Eq. Guinea: Lawyer Facing Charges After Prosecuting President’s Son
Equatorial Guinea issued an arrest warrant against a French anti-corruption lawyer as an alleged retaliation for his involvement in prosecuting the president’s son, human rights groups claimed Friday.
William Bourdon was involved in the 2017 trial of Teodoro Nguema Obiang Mangue, charged in absentia for money-laundering, embezzlement and abuse of trust.
“It seems they are fabricating charges to retaliate against those who helped a French court convict him for his crimes,” said Tutu Alicante, director of EG Justice, a human rights group in Equatorial Guinea.
Obiang received a three-year suspended prison sentence and a 30 million Euro fine (US$35 million). Prosecutors claim he spent more than $100 million in France on a six-storey Paris mansion, vintage wines and a fleet of luxury cars.

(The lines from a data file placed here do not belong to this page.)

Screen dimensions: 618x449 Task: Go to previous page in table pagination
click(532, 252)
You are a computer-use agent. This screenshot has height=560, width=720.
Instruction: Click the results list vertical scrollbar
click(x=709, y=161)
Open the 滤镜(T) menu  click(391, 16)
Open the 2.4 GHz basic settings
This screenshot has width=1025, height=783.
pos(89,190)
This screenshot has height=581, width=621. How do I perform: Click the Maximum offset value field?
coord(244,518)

“The Equatorial Guinean government has used every trick in the book to shield the president’s son from credible allegations of stealing more than 100 million euros ($113 million) in public funds,” said Alicante.

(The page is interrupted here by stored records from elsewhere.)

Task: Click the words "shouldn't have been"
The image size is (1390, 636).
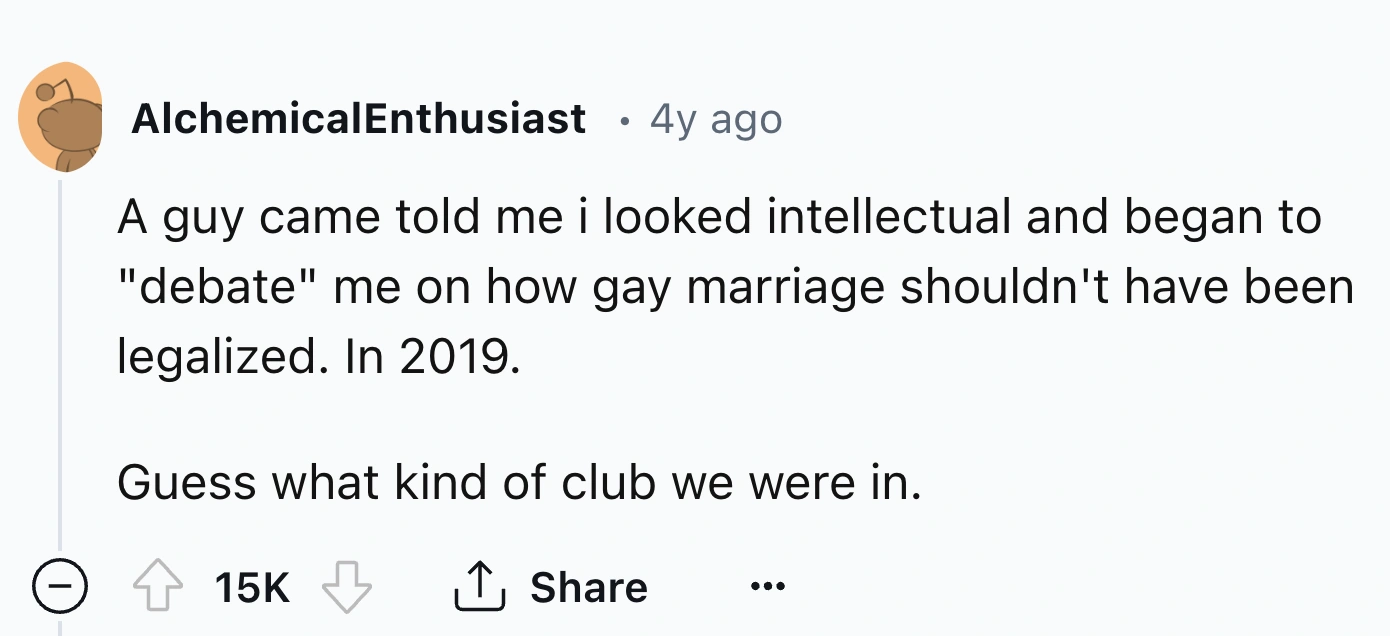Action: coord(1127,288)
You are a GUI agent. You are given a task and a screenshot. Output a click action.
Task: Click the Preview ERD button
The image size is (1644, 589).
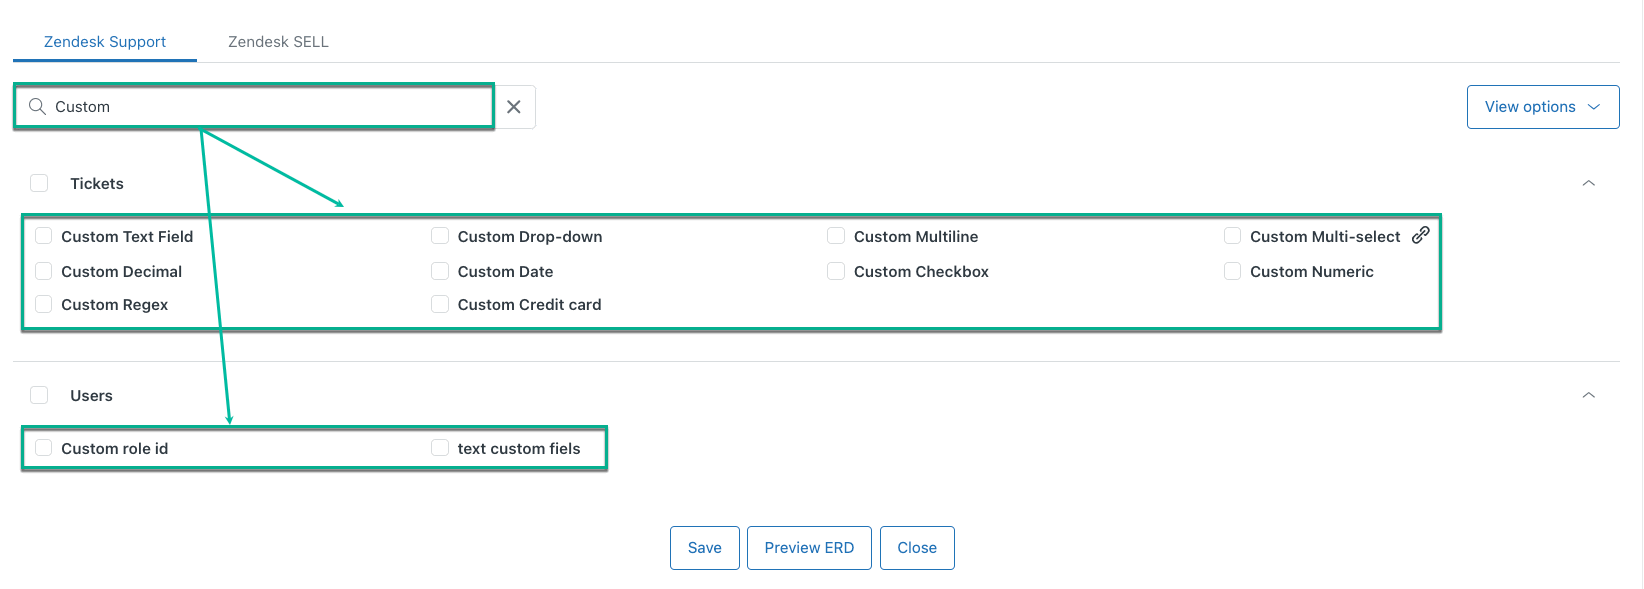(809, 548)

Equatorial Guinea’s National Security Ministry released a statement on January 23 accusing 16 people, including Bourdon, of money laundering and terrorist financing.
A prominent anti-corruption lawyer, Bourdon has led lawsuits against close relatives of several African heads of state and frequently represents whistleblowers including Edward Snowden and Jean-Jacques Lumumba.
“What we are seeing in Equatorial Guinea right now is not new but part of the government’s long standing pattern of silencing critical voices,” said Marta Colomer, Amnesty International West Africa Campaigner.
In 2013 Amnesty raised concerns over Roberto Berardi, an Italian building contractor and former business partner of Obiang who was charged with fraud and embezzlement. Berardi was allegedly imprisoned and tortured to stop him testifying about Obiang’s reported corruption to the US Justice Department.
Despite being the richest country per head in mainland Africa, more than three quarters of Equatorial Guinea’s population live in poverty on less than $1.90 a day.
Contrastingly, Obiang’s assets are worth more than $300 million according to the US Justice Department. The US took him to court in 2011 in an attempt to seize a $30 million Malibu mansion, a Gulfstream Jet and $1 million in Michael Jackson memorabilia.